Before you just go and hit "reply", please:
   a) Consider who else should be cc'ed
   b) Prefer to cc a suitable mailing list as well
   c) Ideally: find the original patch on the mailing list and do a
      reply-to-all to that, adding suitable additional cc's

*** Remember to use Documentation/process/submit-checklist.rst when testing your code ***

The -mm tree is included into linux-next via the mm-everything
branch at git://git.kernel.org/pub/scm/linux/kernel/git/akpm/mm
and is updated there every 2-3 working days

------------------------------------------------------
From: Peter Xu <peterx@xxxxxxxxxx>
Subject: mm/hugetlb: make walk_hugetlb_range() safe to pmd unshare
Date: Fri, 16 Dec 2022 10:52:26 -0500

Since walk_hugetlb_range() walks the pgtable, it needs the vma lock to
make sure the pgtable page will not be freed concurrently.

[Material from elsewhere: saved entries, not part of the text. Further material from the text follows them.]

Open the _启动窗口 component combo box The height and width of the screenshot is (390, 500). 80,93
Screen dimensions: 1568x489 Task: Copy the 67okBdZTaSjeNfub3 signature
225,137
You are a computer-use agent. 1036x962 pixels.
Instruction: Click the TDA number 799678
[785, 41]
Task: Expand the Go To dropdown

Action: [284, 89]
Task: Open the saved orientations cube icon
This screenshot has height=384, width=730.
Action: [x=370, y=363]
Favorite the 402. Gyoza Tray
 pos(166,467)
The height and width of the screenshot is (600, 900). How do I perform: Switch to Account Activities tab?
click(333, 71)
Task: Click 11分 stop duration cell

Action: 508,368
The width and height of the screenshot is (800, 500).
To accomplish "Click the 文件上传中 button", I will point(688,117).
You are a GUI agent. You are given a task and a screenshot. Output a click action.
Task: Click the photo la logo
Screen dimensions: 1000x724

Link: https://lkml.kernel.org/r/20221216155226.2043738-1-peterx@xxxxxxxxxx
Signed-off-by: Peter Xu <peterx@xxxxxxxxxx>
Reviewed-by: Mike Kravetz <mike.kravetz@xxxxxxxxxx>
Reviewed-by: John Hubbard <jhubbard@xxxxxxxxxx>
Cc: Andrea Arcangeli <aarcange@xxxxxxxxxx>
Cc: David Hildenbrand <david@xxxxxxxxxx>
Cc: James Houghton <jthoughton@xxxxxxxxxx>
Cc: Jann Horn <jannh@xxxxxxxxxx>
Cc: Miaohe Lin <linmiaohe@xxxxxxxxxx>
Cc: Muchun Song <songmuchun@xxxxxxxxxxxxx>
Cc: Nadav Amit <nadav.amit@xxxxxxxxx>
Cc: Rik van Riel <riel@xxxxxxxxxxx>
Signed-off-by: Andrew Morton <akpm@xxxxxxxxxxxxxxxxxxxx>
---

 include/linux/pagewalk.h |   11 ++++++++++-
 mm/hmm.c                 |   15 ++++++++++++++-
 mm/pagewalk.c            |    2 ++
 3 files changed, 26 insertions(+), 2 deletions(-)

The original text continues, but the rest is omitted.